Pathogens: Cellular vs Non-Cellular
Pathogen Definition
Agents that cause disease after infection.
May be cellular (prokaryotic/eukaryotic) or non-cellular (acellular).
Cellular vs Non-Cellular Pathogens
Cellular: contain cells; self-replicate (e.g.
bacteria, fungi, protozoa, worms).Non-cellular: no cells; replicate only inside host (e.g.
viruses, prions).
Cellular Pathogens – Bacteria
Prokaryotic; circular DNA , ribosomes, no membrane-bound organelles.
Gram-positive: plasma membrane + peptidoglycan wall (total 2 layers).

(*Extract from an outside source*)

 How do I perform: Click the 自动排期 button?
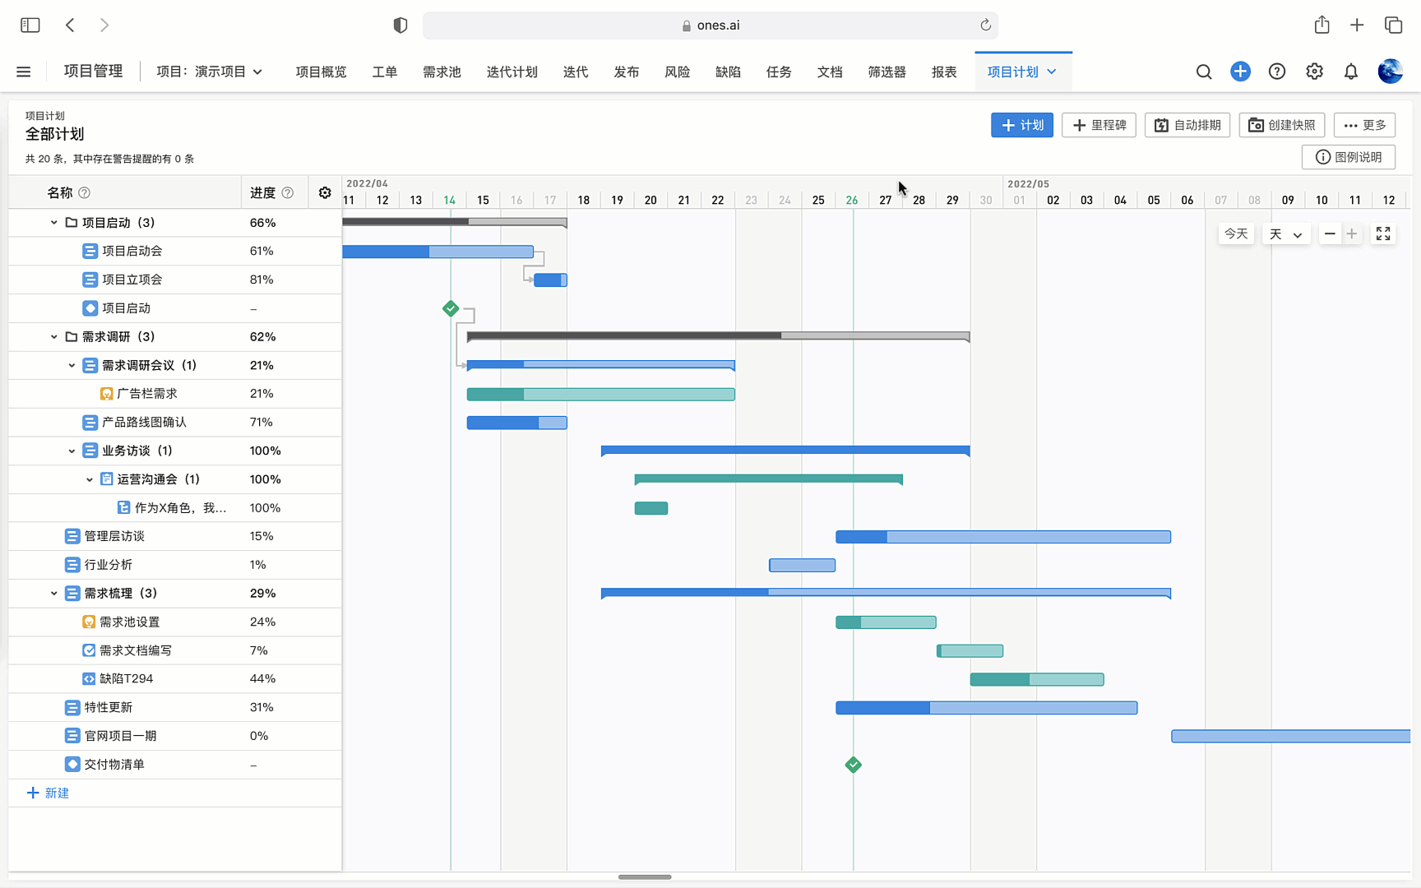(1187, 125)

Gram-negative: plasma membrane + peptidoglycan wall + outer lipopolysaccharide membrane (total 3 layers).
Toxins
• Exotoxins—secreted while alive (both gram types).
• Endotoxins—lipopolysaccharide fragments released only when gram-negative cells die.

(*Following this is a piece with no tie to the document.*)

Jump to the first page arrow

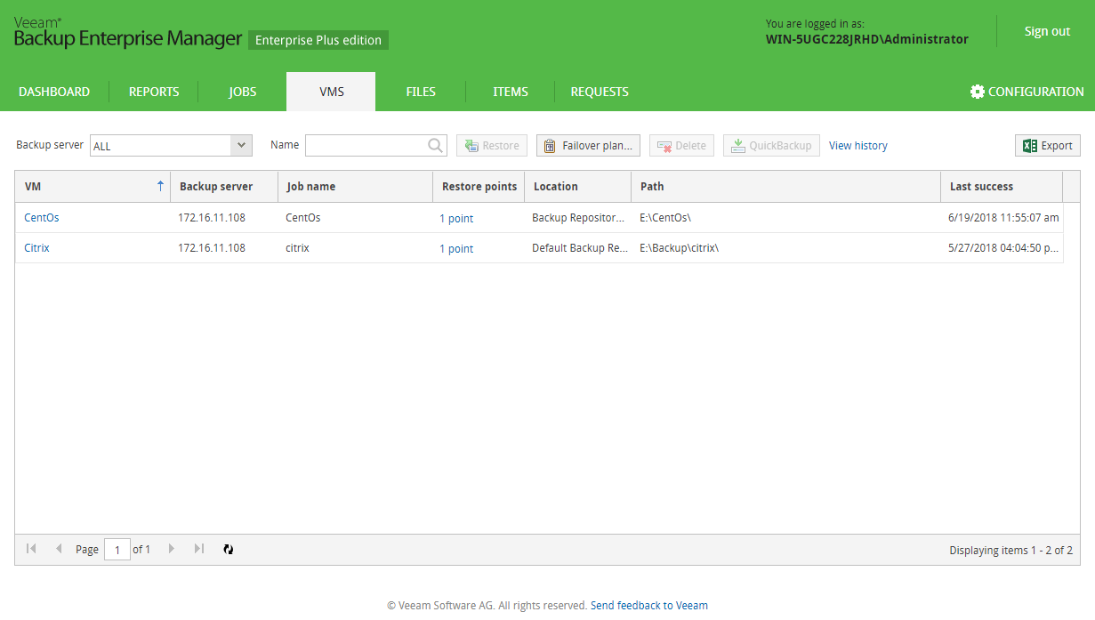31,550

Non-Cellular Pathogens – Viruses
Structure: nucleic acid (DNA or RNA) inside protein capsid.
No ribosomes/organelles; metabolically inert outside host.

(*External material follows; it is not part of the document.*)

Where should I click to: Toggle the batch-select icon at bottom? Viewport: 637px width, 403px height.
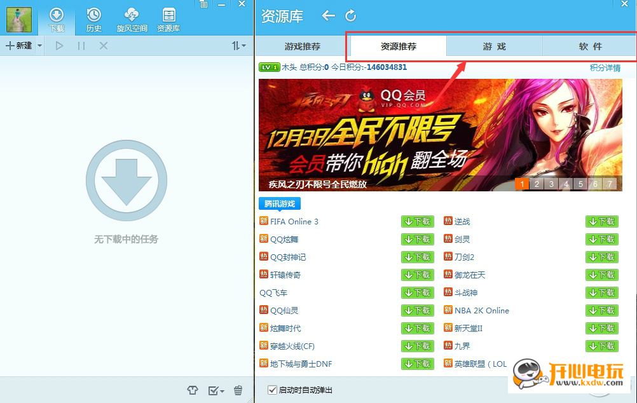point(212,390)
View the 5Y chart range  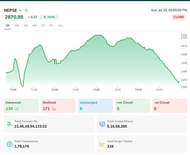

Cannot replicate their own, rely on host cell.
Replication cycle (simplified)
Attachment to host cell.
Injection/entry of viral nucleic acid.
Host transcribes/translates viral genes → viral proteins.
Assembly of new virions.
Release; infection of new cells.
Non-Cellular Pathogens – Prions
Causes by changes to the secondary structure of a protein (alpha helix, beta, pleated sheet)
Misfolded host protein; altered secondary/tertiary structure.
Induce normal proteins to misfold → autocatalytic chain reaction.
Undetected by immune system (recognized as self protein).
Cause neurodegenerative diseases (e.g.
mad cow disease); diagnosis often late, treatment limited.
Quick Comparison
Self-replication possible: Cellular – Yes; Non-cellular – No (needs host).
Cellular structure present: Cellular – Yes; Non-cellular – Absent.
Major examples: Bacteria vs Viruses/Prions.
Key danger mechanisms: bacterial toxins, viral hijacking, prion misfolding cascade.